Breaking News

UN Forecasts Pakistan’s GDP Growth Rate to Exceed 2%

UN Forecasts Pakistan's GDP Growth Rate to Exceed 2%

The United Nations Economic and Social Commission for Asia and the Pacific (UN-ESCAP) has released its 2024 Economic and Social Survey for the Asia-Pacific region, projecting accelerated economic growth and a significant reduction in inflation for Pakistan. These projections align with recent assessments made by other international financial institutions like the World Bank.

According to the UN survey, Pakistan’s real GDP growth is forecasted to be 2% in the current fiscal year and 2.3% in the next fiscal year.

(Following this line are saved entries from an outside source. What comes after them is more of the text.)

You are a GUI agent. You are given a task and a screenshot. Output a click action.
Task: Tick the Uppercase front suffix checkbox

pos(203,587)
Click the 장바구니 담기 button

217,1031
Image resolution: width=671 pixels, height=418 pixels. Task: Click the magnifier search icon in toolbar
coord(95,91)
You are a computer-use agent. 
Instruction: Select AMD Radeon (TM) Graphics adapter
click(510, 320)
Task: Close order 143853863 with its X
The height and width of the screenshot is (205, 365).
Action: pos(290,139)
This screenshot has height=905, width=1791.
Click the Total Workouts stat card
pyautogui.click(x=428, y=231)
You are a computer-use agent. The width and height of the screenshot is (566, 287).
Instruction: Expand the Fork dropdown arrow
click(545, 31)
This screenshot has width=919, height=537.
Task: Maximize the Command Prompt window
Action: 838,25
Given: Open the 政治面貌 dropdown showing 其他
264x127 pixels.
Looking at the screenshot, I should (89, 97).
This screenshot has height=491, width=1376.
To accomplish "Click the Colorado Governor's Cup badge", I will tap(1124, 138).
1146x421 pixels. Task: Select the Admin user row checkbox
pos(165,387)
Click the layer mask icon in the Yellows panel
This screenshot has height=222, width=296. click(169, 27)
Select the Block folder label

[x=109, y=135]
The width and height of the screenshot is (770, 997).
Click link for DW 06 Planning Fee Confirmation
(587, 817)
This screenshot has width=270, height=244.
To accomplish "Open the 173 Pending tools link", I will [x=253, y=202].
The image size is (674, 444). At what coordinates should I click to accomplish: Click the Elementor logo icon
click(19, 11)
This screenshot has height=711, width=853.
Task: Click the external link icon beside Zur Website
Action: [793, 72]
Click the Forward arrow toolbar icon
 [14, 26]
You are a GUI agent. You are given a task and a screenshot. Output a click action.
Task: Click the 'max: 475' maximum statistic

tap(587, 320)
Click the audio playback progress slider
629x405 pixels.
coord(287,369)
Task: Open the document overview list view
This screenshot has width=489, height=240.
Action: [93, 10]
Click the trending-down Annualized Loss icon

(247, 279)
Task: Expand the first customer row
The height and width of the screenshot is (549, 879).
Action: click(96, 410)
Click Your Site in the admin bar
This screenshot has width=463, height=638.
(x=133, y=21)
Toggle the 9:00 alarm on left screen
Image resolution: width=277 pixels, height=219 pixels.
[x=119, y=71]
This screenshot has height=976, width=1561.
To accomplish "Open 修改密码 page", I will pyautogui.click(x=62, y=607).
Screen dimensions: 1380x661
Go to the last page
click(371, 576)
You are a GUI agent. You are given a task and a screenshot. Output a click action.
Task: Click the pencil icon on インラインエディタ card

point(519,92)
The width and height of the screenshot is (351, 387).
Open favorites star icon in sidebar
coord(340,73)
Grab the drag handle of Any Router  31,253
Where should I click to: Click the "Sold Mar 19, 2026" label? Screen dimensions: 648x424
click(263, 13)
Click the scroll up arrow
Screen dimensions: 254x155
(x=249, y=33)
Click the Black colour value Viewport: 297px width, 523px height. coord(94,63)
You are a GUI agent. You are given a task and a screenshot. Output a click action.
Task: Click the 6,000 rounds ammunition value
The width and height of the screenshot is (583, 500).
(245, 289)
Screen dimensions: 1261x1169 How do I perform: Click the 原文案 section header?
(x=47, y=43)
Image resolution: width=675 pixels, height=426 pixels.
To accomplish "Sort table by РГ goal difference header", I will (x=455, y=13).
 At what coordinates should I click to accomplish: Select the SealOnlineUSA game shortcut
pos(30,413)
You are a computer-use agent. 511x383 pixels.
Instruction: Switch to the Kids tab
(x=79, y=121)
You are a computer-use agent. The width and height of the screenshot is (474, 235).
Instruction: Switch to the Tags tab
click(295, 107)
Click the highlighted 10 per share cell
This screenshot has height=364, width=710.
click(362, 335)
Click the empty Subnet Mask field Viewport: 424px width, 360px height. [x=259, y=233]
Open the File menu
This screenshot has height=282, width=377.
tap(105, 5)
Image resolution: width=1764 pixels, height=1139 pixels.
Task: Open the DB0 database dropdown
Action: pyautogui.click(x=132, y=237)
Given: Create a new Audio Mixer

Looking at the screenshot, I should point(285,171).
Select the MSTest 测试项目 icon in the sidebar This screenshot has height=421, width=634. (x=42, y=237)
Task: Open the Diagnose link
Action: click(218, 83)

Despite facing political unrest and disruptions in agricultural production due to a massive flood, Pakistan has sought external assistance to address fiscal pressures, including securing an IMF agreement in mid-2023 and receiving support from bilateral partners such as China, Saudi Arabia, and the United Arab Emirates.

Also Read: Pakistan’s IT Sector Continues to Surpass Country’s GDP Growth

The survey anticipates that Pakistan’s economic growth will accelerate in the current fiscal year, with the real growth rate expected to increase by more than 2% in the next fiscal year. Furthermore, it predicts a significant decrease in the inflation rate from the current 26% to 12.2% in the next fiscal year.

UN-ESCAP highlights that while tax levels in countries like Bangladesh, Pakistan, and Sri Lanka are low, the tax gaps are moderate, suggesting that improvements in tax policies and administration alone may not suffice to bridge the development financing gaps. It emphasizes the need for overall improvements in socioeconomic development and public governance to enhance tax revenue.Earlier assessments by the World Bank and reports from Bloomberg have also indicated positive signs of economic stability in Pakistan, with expectations of increasing GDP growth rates and declining inflation rates.

Regarding the broader Asia-Pacific region, the UN survey emphasizes the importance for developing countries to have adequate and long-term resources, urging them to prioritize between paying off expensive debts or investing in education, health, and social improvements for their people.